March 30: push the bounds of intellectualized sexuality with Nin Andrews and Brady's Leap

When: Thursday March 30 7:30 PM

Where: IUPUI University Library, Lilly Auditorium

IndyBuzz tries not to be prudish, but IndyBuzz does have a mother who sometimes checks in to the blog ... so let's start with IUPUI's description of this event, with hyperlinks added so you can check veracity for yourself:

"Acclaimed author of "The Book of Orgasms", "Spontaneous Breasts", and "Midlife Crisis with Dick and Jane", Nin Andrews has been called “a mixture of Green Acres and Carson McCullers.” She is also the editor of a book of translations of the French poet, Henri Michaux, entitled "Someone Wants to Steal My Name". About "The Book of Orgasms", David Wojahn has written “There is no other young writer — at least on these shores — whose work even remotely resembes that of Nin Andrews. To find her predecessors one has to look to Europe, to the sly and sometimes erotic zaniness of Luis Buñuel.” Nin’s work has appeared widely in such journals as Paris Review and Denver Quarterly and in Best American Poetry 1997, 2001 and 2003.

Brady’s Leap is a band of four award-winning poets and a physicist. Gathering inspiration from new and ancient sources, they play a creative blend of folk, Celtic, rock and blues. Their songs and ballads include layered a cappella, instrumentals, and haunting harmonies, reflecting the history of Ireland, Britain and America.


I like some of the Andrew's poems, some of them are thought-provoking and arresting. Some seem naughty for the sake of being naughty, or maybe to prove that it's possible to be naughty and well-read. Consider the opening of her poem "Black Magic":

According to William James, there are laws in psychology.

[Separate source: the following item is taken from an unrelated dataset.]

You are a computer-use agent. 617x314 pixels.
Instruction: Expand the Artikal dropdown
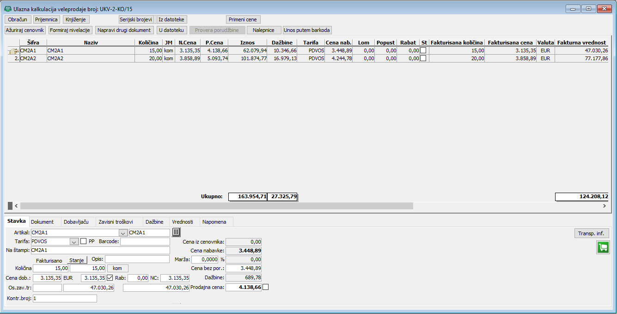[x=122, y=232]
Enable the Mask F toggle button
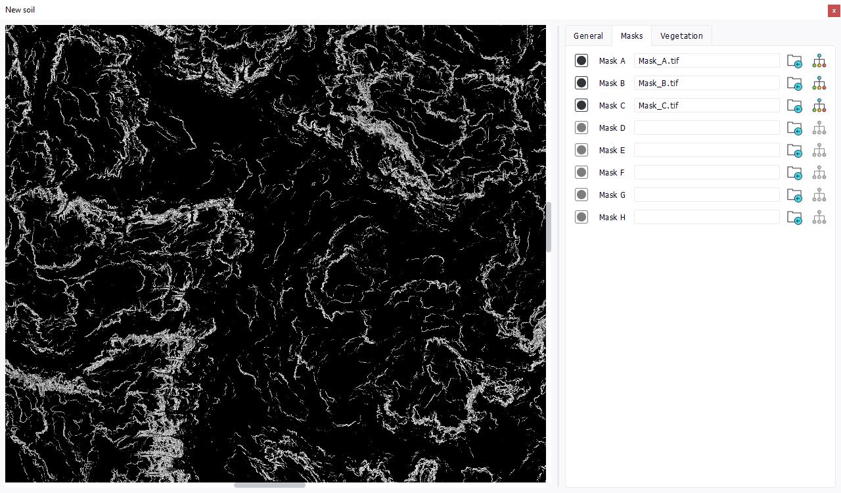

If you form a picture in your mind of what you would like or wish, and you hold that picture long enough, you produce what you are thinking.


In this way monks in certain Himalayan monasteries manifest women out of thin air while balancing cups of steaming gooseberry tea on their cocks.



Sorry about that, Mom. I'll probably read James's "Varieties of Religious Experience" differently next time around ... read it better? That's another question. At the same time, I do like the efforts of the cool kids at Big Car to push the boundaries of how we view the so-called real world, so I'll give Nin Andrews a try.